- Selected extract:
Happy Thursday. Smart Brevity™ count: 1,491 words ... 5½ mins. Edited by Jennifer Koons.

Situational awareness: Uvalde fires school police chief over shooting response.

  • L.A. County must pay $16 million to Vanessa Bryant, Kobe Bryant's widow, over crash-site photos (L.A. Times).
 
 
1 big thing: Dems' stunning turnaround

Illustration: Lindsey Bailey/Axios

 

Passion about abortion rights has fueled a stunning turnaround in Democrats' midterm fortunes.

  • 75 days from Election Day, Democrats have a good chance of keeping the Senate. And keeping the GOP to a narrow win in the House is now a realistic possibility, Axios' Josh Kraushaar writes.

Why it matters: Inflation's slowdown and lower gas prices are big factors. But officials in both parties tell us abortion has animated Democratic engagement like no other issue since President Trump left office.

  • The result: A reset for a party that was defensive and disillusioned before the Supreme Court ruling in June that overturned Roe v. Wade.

What's happening: Abortion has helped drive primary-season triumphs for Democrats both in fundraising — and in turnout that approaches, and in some cases exceeds, historic 2018 levels.

  • Over 922,000 Kansans showed up when an anti-abortion referendum was held in August — a significant turnout for a summer primary. The referendum failed by 18 points.

- Raw data:

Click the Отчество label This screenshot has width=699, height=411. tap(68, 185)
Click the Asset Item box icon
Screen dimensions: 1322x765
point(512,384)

- Exercises:
• 1. For the Axios newsletter on Democrats' midterm turnaround, say whether each statement agrees with the text. Answer yes or no for each and quote the deciding words. (a) The Kansas referendum failed by 18 points. (b) Democrats were confident and energized before the Supreme Court ruling in June. (c) L.A. County must pay $16 million to Vanessa Bryant.
• 2. In one to three sentences, explain what the Axios newsletter on Democrats' midterm turnaround gives as the causes of the turnaround.
• 3. Continue the Axios newsletter on Democrats' midterm turnaround from the end of the last sentence shown.
The material is not needed for any of this.

- Answer section:
• 1.
(a) Yes: "The referendum failed by 18 points."
(b) No: "A reset for a party that was defensive and disillusioned before the Supreme Court ruling in June that overturned Roe v. Wade."
(c) Yes: "L.A. County must pay $16 million to Vanessa Bryant, Kobe Bryant's widow, over crash-site photos."

• 2. Passion about abortion rights has fueled it, and inflation's slowdown and lower gas prices are also big factors. Officials in both parties say abortion has animated Democratic engagement like no other issue since President Trump left office.

• 3.
Tuesday's primaries provided the latest evidence:

  • Democrat Pat Ryan's unexpected victory in a House special election (NY-19), in a swing district in the Hudson Valley, was driven by a message centered on abortion. "Choice was on the ballot," Ryan declared in a victory tweet.
  • Ryan's ads focused on protecting abortion rights. His GOP opponent, Marc Molinaro, hammered Democrats over the economy and crime. Ryan won by 2 points in a district Biden carried by the same margin.

📊 Recent polling confirms the growing significance of abortion rights in midterms.

  • A Pew Research Center poll this month found 56% of voters said abortion would be "very important" in their midterm decision. That's up 13 points from Pew's March survey.

🐘 Reality check: Republicans have also been turning out at historically high levels throughout the primary calendar.

🗞️ How it's playing ... N.Y. Times A1: "Shift in Trends Lets Democrats Dare to Dream" ... WashPost A1: "In the House, odds of a GOP sweep dwindle" ... Wall Street Journal editorial: "The GOP's Abortion Problem."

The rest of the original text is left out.